8:11 -- Clinton breaks rules again.

8: 14 -- Barack tries to give a brief rebuttal after Clinton violates the format guidelines once more and she tries to physically strike him.

8: 15 -- She did it again. If she were a child, she'd be grounded and sent to her room without any supper.

8: 16 -- Crowd breaks out in laughter at Clinton's big ol' stack of speeding tickets. Hillary, they're laughing AT you, not WITH you.

8: 19 -- On to foreign affairs. For the life of me, someone please explain why she keeps acting likes she's some John Foster Dulles.

8: 21 -- Barack makes really good sense on national security. Very thoughtful and mainstream. Hillary interrupts, attempts to break the rules AGAIN, and the moderators just throw up their hands in disbelief.

8: 23 -- Am I spelling Barack Obama correctly?
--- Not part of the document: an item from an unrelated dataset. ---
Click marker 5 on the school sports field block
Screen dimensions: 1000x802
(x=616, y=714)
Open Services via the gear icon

8: 26 -- Did Clinton just say she wants to bring a Brownsville wife's soldier husband home and give him some sweet Hillary love?
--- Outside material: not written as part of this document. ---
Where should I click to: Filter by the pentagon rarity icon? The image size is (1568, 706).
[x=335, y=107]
8: 29 -- The man knows his audience. Points out that he is anti-war. That sells well in Austin. Adds that sufficient equipment and support for America's fighting men and women makes more sense, from a strategic military angle, than hooking them up with blindly ambitious thick-legged 62 year old women.

8: 30 -- Another break. More teevee ads. But no Mindy.

8: 33 -- Barack passed a bill called Google For Government. Sounds good. I hear Google is really catching on. Also, he doesn't want to flush your tax dollars down the toilet.

8: 37 -- Clinton says wasteful spending can be sustained by raising taxes. Get the sense she doesn't have her finger on the nation's pulse.

8: 40 -- Obama respects regular voters more than political insiders. Very much pro-democracy.

8: 42 -- Barack answers final question with his powerful life story mini-speech. Man, I hope they play Signed Sealed Delivered pretty soon.

8: 45 -- Hillary gives some outrageously disjointed answer about facing great adversity in life (what?) while also living a life that was blessed. Make.Up.Your.Mind.